It’s a very strange feeling: here I am behind the wheel of a 2021 Jeep Wrangler Rubicon SUV, and I just chirped the tires and blasted to 60 mph in less than five seconds. It is unnatural. And I love it.
- Power, power, power
- Drive on and above anything
- Guaranteed to arouse joy
I do not like
- Horrible management
- Poor fuel economy
- Quite expensive
It’s been 40 years since the 1981 Jeep CJ had a 5.0-liter V8 under the hood, producing only 125 horsepower. Times have certainly changed – the 2021 Wrangler Rubicon 392 uses a 6.4-liter Hemi V8 with 470 horsepower and 470 pound-feet of torque. It makes heart pounding, head tossing, seat belt locking, and insane laugh-inducing fun. But there are still some problems with this otherwise electrifying package.
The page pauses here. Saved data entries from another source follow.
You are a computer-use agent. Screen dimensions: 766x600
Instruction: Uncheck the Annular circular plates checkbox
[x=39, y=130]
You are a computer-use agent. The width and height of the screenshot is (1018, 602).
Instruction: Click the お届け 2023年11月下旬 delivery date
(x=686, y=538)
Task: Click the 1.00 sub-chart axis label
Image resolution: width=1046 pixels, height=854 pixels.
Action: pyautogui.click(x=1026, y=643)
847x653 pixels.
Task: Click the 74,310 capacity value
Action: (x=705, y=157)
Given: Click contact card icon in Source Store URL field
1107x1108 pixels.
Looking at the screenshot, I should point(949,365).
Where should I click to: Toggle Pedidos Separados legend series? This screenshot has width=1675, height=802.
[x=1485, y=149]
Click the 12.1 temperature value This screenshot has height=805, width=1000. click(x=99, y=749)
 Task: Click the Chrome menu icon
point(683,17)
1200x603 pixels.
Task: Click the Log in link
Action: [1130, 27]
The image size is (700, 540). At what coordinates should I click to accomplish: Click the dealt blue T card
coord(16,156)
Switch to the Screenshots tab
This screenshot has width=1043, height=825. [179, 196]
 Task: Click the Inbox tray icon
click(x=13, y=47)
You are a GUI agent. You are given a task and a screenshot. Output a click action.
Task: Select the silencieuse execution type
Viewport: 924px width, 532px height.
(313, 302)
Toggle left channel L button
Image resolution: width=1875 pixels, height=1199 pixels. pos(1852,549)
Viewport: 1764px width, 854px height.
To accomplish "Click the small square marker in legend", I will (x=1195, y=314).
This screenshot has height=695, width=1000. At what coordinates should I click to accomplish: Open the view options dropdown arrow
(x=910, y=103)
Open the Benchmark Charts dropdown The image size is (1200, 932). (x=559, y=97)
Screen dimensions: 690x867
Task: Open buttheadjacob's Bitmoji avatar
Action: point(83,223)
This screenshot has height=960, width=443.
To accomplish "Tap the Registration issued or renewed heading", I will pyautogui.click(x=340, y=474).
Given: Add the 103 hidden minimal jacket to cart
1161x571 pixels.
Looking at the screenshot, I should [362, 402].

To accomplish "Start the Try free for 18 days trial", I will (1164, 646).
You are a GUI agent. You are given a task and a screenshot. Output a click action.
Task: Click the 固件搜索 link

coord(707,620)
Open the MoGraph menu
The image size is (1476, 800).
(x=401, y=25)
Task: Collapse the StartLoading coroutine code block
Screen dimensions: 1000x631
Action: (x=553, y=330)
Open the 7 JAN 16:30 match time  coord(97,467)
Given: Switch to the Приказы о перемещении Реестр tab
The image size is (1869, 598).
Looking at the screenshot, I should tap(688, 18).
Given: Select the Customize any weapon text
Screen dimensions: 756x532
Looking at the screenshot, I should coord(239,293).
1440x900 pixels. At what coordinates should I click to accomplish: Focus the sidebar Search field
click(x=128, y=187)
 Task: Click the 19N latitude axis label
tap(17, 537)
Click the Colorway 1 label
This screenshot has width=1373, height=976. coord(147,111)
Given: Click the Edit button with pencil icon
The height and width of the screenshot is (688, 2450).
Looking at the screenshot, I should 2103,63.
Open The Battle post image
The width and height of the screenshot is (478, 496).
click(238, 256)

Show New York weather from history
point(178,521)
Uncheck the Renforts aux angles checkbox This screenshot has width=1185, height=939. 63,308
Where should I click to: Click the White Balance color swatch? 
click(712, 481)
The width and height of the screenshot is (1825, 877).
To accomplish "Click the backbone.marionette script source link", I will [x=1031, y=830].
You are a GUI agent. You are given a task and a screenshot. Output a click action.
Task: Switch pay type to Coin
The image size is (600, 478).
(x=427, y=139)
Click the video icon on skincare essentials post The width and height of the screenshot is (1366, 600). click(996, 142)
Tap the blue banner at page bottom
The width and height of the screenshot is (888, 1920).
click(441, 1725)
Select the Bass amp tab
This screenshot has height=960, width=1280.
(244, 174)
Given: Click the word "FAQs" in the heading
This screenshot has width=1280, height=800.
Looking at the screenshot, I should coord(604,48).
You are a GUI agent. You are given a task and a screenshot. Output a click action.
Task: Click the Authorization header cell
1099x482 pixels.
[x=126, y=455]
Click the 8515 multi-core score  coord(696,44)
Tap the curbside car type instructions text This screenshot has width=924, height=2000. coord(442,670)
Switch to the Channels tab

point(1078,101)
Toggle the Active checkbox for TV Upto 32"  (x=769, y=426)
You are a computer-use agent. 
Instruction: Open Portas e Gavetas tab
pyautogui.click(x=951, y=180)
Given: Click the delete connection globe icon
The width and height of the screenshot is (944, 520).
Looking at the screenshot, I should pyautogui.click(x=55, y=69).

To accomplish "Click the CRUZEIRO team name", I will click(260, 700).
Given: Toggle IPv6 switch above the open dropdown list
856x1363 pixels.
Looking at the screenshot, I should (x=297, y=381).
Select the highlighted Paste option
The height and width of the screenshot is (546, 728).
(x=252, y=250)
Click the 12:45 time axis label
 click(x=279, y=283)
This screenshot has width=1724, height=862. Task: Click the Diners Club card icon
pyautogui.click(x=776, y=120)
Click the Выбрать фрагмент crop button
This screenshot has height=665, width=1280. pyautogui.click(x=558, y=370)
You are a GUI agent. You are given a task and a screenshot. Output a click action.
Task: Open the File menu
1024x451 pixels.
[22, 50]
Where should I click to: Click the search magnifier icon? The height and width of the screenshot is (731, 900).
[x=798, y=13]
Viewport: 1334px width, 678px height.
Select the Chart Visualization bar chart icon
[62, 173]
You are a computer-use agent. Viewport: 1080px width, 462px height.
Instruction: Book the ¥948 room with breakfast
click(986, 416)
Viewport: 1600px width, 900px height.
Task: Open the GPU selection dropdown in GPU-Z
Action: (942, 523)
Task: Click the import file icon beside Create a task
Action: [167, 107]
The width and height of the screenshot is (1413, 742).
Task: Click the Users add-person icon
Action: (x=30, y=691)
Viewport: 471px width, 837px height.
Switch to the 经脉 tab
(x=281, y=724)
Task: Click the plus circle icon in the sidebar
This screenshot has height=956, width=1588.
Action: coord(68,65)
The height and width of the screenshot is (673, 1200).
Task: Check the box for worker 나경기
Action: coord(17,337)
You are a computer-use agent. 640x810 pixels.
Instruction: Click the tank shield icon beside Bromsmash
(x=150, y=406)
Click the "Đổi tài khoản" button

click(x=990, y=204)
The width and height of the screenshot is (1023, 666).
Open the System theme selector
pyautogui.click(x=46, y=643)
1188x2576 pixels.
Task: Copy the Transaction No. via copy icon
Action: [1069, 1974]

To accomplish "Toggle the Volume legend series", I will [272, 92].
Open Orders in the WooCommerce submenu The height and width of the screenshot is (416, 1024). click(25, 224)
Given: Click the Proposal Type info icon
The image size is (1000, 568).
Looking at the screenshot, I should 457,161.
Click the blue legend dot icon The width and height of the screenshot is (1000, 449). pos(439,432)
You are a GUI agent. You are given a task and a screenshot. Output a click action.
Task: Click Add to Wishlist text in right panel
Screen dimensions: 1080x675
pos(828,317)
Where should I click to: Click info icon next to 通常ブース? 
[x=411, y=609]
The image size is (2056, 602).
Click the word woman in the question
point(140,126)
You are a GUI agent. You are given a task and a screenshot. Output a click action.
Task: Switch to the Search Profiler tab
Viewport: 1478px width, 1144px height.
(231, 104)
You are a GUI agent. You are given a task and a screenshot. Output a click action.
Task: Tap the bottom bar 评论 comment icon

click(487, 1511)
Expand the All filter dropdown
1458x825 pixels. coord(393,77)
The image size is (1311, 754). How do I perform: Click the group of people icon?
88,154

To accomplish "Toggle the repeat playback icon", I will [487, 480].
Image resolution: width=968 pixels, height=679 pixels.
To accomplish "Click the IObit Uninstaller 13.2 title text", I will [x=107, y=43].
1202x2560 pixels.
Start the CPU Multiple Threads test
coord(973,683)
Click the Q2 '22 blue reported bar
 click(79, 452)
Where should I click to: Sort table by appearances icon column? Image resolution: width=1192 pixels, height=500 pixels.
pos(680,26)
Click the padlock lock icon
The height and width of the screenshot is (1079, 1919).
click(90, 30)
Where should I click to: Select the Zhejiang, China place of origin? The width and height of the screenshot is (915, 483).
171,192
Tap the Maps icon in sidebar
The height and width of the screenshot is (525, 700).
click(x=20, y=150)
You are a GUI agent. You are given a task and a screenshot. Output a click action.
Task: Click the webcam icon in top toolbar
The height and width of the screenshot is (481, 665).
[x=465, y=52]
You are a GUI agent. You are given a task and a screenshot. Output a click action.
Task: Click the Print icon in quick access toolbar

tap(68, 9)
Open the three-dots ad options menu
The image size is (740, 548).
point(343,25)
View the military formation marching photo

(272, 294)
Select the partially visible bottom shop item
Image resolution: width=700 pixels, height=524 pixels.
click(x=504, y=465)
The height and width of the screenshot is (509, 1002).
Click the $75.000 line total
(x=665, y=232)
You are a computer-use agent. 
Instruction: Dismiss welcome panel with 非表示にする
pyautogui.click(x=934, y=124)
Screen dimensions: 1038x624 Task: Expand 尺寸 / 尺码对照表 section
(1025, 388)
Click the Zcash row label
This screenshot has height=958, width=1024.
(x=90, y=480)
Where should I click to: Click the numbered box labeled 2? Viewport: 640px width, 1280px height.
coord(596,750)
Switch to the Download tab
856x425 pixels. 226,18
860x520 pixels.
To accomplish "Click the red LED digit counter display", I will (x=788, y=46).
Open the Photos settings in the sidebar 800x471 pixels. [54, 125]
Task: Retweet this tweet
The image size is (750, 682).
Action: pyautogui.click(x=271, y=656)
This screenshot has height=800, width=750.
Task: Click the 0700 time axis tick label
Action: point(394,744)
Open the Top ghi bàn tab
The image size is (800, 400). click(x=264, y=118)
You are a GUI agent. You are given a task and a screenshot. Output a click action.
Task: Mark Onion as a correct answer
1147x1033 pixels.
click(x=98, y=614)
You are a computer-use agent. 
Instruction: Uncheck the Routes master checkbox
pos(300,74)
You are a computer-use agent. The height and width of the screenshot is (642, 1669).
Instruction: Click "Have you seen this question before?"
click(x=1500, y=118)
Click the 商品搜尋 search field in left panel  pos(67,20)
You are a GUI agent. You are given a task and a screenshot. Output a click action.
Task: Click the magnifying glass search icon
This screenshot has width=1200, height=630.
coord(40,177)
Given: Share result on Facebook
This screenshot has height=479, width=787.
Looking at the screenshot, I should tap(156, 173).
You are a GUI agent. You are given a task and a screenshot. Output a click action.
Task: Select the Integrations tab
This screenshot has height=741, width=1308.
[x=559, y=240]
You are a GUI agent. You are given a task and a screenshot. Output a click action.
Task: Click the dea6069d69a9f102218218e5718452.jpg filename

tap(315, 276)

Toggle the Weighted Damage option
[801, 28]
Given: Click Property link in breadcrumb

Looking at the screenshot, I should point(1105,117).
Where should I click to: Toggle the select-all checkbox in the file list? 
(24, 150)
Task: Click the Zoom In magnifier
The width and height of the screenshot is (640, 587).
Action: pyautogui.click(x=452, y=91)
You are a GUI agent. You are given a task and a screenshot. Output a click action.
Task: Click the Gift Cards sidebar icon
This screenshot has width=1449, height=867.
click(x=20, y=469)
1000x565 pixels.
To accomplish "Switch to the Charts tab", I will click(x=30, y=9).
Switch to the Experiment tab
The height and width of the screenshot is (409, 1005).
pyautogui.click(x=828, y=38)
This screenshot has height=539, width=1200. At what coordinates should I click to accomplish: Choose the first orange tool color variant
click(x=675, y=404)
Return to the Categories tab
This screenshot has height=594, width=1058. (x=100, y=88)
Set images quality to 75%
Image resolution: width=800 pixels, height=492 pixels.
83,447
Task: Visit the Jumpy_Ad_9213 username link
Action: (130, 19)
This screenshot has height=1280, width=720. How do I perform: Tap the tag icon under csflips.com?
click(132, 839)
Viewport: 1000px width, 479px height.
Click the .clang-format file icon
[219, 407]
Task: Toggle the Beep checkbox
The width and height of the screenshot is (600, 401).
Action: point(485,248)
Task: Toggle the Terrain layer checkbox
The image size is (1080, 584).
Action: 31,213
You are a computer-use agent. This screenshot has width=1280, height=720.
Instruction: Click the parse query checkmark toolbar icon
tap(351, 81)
When I start the 392, the default is the high volume “Wake-the-neighbors” setting, so I know right away what that means business. In town, the V8 mumbles and rumbles, the eight-speed automatic gearbox working silently in the background. When I reach a long straight on a side road, I switch to the gear lever (in a jeep!) And floor it. The nose goes up, my head snaps back, and the full-time four-wheel drive system reduces power to the 33-inch BF Goodrich KO2 tires. After about 4.5 seconds, I’m at 60 mph. Goodness.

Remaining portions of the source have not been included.